Study: Insurance industry is "very behind" in satisfying the needs of the gig economy

Study: Insurance industry is "very behind" in satisfying the needs of the gig economy | Insurance Business

Study: Insurance industry is "very behind" in satisfying the needs of the gig economy

The results of Cake & Arrow’s latest case study have been published – and it has found that the insurance industry needs to do more to meet the needs of gig economy workers.

Citing another report, the study noted that 40% of the US’s labor force will be comprised of gig economy workers by 2020. Cake & Arrow’s research looked into how insurers and insurtechs are approaching the emerging trend, discovering that they are currently not doing enough for the gig market.

The study found that gig economy workers have three common issues: they tend to be underinsured, usually underestimate their own risk, and are undereducated about insurance and how it applies to the work they do.

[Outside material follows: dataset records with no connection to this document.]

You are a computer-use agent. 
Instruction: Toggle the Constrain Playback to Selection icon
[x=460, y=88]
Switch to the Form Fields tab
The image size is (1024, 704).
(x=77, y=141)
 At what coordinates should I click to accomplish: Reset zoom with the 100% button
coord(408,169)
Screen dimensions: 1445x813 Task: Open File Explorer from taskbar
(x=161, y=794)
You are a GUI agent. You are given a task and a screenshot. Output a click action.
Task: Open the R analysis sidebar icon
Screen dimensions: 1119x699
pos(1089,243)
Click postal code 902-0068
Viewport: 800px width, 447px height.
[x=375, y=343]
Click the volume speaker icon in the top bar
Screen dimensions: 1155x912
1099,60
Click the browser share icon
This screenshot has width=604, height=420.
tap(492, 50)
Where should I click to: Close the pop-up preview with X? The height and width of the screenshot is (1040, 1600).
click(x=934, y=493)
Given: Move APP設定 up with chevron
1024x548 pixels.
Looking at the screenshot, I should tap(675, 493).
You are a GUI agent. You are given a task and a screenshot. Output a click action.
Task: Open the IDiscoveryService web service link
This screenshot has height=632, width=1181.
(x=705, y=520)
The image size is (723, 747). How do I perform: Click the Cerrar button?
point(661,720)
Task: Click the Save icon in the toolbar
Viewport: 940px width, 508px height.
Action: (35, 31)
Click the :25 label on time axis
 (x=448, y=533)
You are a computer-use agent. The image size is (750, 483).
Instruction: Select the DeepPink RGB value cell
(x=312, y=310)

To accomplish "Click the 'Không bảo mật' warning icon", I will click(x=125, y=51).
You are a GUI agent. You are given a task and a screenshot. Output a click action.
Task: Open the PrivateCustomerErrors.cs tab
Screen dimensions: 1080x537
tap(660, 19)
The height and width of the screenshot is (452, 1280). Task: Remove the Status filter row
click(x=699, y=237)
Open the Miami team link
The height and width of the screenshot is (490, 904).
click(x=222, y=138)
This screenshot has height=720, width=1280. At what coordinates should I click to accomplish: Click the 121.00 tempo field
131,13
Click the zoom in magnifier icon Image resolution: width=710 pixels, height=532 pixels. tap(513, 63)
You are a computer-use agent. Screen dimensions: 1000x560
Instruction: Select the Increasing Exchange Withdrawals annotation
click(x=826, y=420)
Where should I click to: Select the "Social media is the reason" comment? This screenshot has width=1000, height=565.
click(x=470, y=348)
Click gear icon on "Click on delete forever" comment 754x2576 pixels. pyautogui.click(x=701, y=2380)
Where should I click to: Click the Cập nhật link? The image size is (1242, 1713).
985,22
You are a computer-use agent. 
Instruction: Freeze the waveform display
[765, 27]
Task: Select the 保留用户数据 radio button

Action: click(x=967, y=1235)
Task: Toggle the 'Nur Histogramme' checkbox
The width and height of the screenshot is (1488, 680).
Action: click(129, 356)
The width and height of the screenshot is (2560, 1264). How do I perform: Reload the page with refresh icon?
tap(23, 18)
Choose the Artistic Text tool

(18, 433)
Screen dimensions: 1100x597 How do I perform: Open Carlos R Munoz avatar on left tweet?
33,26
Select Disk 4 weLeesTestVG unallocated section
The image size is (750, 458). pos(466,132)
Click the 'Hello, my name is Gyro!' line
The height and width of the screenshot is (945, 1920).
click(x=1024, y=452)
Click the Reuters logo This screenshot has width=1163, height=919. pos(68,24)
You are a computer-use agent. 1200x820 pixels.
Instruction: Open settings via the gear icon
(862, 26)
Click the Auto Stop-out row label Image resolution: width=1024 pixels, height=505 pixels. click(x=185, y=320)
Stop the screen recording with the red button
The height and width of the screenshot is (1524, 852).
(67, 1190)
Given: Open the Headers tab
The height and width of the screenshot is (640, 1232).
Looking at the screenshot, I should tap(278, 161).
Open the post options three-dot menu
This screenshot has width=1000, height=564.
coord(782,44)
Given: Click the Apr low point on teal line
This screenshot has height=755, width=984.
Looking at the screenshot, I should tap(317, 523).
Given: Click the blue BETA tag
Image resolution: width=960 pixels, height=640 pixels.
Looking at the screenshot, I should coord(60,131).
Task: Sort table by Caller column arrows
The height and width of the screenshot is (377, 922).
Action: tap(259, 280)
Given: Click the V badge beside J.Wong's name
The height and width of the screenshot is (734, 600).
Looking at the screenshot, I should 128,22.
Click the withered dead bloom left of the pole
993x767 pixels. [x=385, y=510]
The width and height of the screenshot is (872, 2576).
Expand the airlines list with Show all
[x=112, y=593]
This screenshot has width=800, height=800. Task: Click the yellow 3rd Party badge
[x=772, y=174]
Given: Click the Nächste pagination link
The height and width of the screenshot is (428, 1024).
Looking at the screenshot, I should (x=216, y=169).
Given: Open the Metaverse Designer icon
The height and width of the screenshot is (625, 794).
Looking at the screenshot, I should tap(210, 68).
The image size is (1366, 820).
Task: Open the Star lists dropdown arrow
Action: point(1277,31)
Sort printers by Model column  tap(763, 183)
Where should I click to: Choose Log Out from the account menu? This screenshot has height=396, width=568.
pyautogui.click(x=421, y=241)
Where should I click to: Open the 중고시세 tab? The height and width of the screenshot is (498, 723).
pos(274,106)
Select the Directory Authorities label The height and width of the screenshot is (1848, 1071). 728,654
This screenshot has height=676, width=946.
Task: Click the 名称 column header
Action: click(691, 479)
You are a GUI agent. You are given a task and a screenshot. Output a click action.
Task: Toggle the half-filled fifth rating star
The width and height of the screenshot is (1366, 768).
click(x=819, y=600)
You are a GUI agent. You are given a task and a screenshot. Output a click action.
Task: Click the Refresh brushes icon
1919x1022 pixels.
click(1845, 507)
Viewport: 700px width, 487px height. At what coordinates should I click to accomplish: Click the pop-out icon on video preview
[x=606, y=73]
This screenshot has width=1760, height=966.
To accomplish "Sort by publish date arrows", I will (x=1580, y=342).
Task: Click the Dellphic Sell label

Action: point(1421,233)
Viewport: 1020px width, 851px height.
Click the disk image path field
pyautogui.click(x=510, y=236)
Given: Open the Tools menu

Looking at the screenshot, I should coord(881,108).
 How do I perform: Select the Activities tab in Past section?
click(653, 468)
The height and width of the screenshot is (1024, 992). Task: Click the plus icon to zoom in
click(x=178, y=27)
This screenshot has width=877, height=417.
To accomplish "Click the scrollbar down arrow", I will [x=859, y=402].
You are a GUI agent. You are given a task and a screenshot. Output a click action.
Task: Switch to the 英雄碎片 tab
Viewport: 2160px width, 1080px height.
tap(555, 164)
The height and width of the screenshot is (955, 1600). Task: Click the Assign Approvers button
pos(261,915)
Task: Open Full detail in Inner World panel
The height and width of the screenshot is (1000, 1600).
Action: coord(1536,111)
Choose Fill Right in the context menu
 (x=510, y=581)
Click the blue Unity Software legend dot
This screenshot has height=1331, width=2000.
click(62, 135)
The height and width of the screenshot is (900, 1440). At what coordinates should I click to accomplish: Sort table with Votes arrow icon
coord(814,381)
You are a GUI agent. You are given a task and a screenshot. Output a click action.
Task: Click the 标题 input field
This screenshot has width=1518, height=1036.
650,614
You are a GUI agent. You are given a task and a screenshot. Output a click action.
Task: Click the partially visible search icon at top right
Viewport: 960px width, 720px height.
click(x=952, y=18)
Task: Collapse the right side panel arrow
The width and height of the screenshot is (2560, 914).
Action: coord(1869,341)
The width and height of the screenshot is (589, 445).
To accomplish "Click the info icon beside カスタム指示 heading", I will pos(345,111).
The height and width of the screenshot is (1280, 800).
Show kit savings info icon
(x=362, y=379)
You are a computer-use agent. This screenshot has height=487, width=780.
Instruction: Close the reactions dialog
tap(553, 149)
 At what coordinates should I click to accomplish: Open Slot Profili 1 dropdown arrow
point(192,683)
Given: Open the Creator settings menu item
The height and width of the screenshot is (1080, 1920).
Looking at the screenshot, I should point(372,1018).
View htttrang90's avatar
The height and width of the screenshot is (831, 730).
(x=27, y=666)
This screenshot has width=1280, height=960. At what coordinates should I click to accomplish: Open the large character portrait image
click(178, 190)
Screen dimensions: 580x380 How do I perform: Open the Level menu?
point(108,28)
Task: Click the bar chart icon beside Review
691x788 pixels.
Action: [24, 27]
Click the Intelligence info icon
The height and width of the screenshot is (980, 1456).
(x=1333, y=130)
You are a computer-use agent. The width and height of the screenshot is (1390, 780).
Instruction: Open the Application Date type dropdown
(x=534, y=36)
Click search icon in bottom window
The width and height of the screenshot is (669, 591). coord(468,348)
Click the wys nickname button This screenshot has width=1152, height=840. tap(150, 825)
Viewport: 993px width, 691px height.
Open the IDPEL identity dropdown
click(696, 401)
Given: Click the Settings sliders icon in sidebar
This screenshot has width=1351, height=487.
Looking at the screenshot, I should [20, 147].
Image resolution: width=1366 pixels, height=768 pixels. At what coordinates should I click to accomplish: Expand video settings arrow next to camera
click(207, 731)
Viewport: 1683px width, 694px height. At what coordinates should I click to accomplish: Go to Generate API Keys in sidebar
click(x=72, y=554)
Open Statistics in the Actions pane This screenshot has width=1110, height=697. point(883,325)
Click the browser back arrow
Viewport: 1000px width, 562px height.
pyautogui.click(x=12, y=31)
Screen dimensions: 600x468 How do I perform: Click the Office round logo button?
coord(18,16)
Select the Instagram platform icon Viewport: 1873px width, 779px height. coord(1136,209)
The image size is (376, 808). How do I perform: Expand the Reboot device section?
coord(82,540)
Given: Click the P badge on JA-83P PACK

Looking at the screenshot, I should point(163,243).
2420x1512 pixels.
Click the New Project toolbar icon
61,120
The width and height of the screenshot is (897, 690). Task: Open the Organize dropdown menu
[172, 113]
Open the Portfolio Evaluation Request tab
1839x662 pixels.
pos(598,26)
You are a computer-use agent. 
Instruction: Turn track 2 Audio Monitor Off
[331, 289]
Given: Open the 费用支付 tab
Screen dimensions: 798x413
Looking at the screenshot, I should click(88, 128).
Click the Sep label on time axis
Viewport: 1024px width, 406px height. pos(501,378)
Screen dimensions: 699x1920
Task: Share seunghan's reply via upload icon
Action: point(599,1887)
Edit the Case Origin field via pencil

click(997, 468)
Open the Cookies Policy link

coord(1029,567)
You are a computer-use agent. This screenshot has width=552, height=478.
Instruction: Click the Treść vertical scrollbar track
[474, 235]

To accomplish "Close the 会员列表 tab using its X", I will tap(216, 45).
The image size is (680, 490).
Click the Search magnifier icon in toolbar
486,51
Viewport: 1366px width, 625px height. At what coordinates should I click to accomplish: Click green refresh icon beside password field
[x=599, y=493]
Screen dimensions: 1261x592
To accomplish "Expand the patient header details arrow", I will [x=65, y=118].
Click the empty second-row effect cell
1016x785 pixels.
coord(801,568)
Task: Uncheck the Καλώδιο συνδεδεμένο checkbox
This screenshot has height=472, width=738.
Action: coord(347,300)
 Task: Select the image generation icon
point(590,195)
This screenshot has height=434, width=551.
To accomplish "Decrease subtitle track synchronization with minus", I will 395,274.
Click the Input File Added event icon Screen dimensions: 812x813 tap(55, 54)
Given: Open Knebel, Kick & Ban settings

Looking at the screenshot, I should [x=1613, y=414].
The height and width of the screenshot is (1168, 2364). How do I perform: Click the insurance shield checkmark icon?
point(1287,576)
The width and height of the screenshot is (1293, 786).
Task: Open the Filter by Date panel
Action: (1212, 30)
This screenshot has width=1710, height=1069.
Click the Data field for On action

“With nearly 40% of the US labor market now comprised of gig workers, the insurance industry is already very behind in satisfying the needs of this market,” commented Cake& Arrow VP of customer experience and design Christina Goldschmidt.

“Our hope is that our case study and the prototype we designed will accelerate some of the thinking and innovation that is long overdue in the industry,” Goldschmidt added.

Other insights the study came across include:

  • Gig economy workers – such as those working for companies like Uber, Upwork, and TaskRabbit – are primed to purchase insurance directly. Due to the app-based nature of their work, they should be receptive to insurers/insurtechs selling insurance via a similar digital customer experience.
  • The independent nature of their work leaves gig workers exposed to a lot of personal risk; they are also not eligible for unemployment benefits, disability, or similar other liability protections that come with a full job. The paper calls for insurers to balance their industry language with helpful descriptions to better sell to gig workers.
  • Everything insurers need to know about gig workers are contained in the very apps they use – personal information, work hours, hourly rate, type of car they drive, etc. Insurers should be willing to utilize such information to create accurate, custom quotes easily.
  • Gig workers come from different walks of life, and the work they perform is just as varied. Because their risks and needs vary widely, insurers should be more willing to offer custom insurance packages.
  • Gig work is flexible – workers perform in their own time and pace. Similarly, insurers should consider flexible payment options, such as “pay as you go” arrangements.

Workers want insurance to be something more than what they might already have. Some might be paying for a personal policy, and others might enjoy limited coverage through the app they are working for. Insurers must deliver real value to help workers see that specialized insurance is worthwhile to them.